1. Install Intel GPU Driver
2. Install oneAPI Base Toolkit
3. python -m pip install torch==1.13.0a0+git6c9b55e torchvision==0.14.1a0 intel_extension_for_pytorch==1.13.120+xpu -f https://developer.intel.com/ipex-whl-stable-xpu
Only the installation of driver has OS specific commands, other 2 steps are all the same.
We will update the installation guide for docker usage. You need to run docker with the following command: docker run --rm -it --privileged --device=/dev/dri -v <path on your host>:<path in your container> intel/intel-extension-for-pytorch:<tag> bash

Make sure you have the kernel related driver packages installed on your host machine following driver installation guide at https://dgpu-docs.intel.com/driver/installation.html, before running this docker run command.

Please don't install torchvision separately in the container.

DaWe35 commented 1 year ago

Docker test run and more

Hi, thank you. I started the docker with your command and now I see

ImportError: /usr/local/lib/python3.9/dist-packages/intel_extension_for_pytorch/lib/libintel-ext-pt-gpu.so: undefined symbol: _ZNK3c104Type14isSubtypeOfExtERKSt10shared_ptrIS0_EPSo

I also tried to run the script again without docker, no luck:

AttributeError: module 'torch' has no attribute 'no_grad'

A torch update should fix this, but since you require an old version, I can't update.

I also tried to remove the import intel_extension_for_pytorch from my script, since some of you recommended importing it, some of you don't. Result:

RuntimeError: Failed to import transformers.pipelines because of the following error (look up to see its traceback):
No module named 'torch.distributed'

The first and 3rd issues are possibly a sign of no GPU being found.
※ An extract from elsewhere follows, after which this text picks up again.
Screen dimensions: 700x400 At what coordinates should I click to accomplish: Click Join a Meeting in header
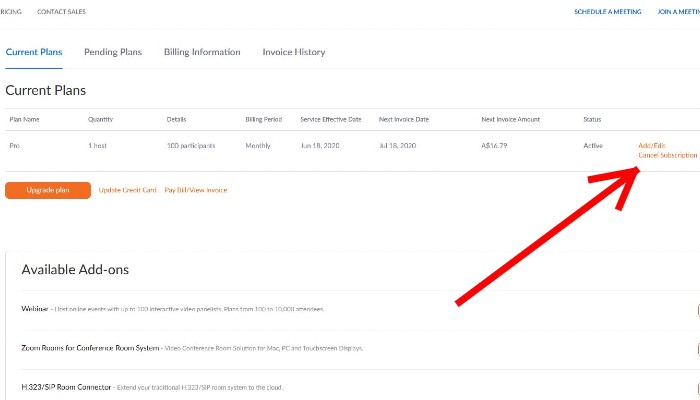678,12
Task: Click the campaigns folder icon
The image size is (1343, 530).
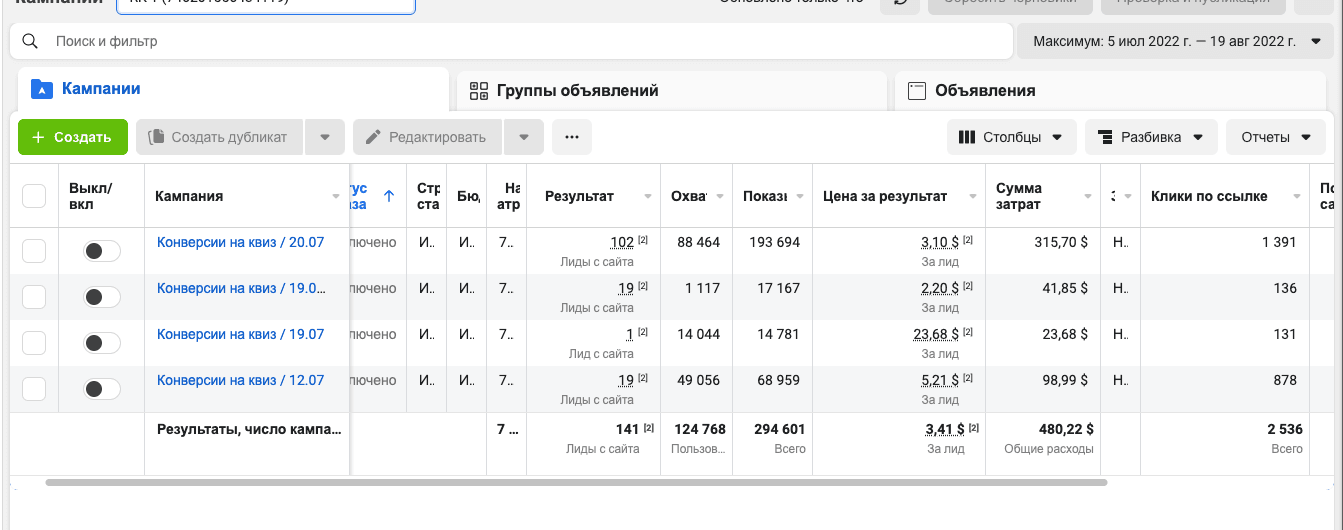Action: pyautogui.click(x=41, y=88)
Now since you only support Ubuntu, the install instructions are not working on Arch, therefore you recommended me to use Docker. Now I'm not sure why this would fix situation since as I understand the host needs the drivers anyway, but I went ahead. Also the Arch wiki says the driver should be plug and play, so I installed the OpenAPI basekit on my host and tried to run the script. Still, it looks like the GPU is not recognized, so I ran commands to check it, and got mixed results:

GPU tests

lspci -v

00:02.0 VGA compatible controller: Intel Corporation Alder Lake-P Integrated Graphics Controller (rev 0c) (prog-if 00 [VGA controller])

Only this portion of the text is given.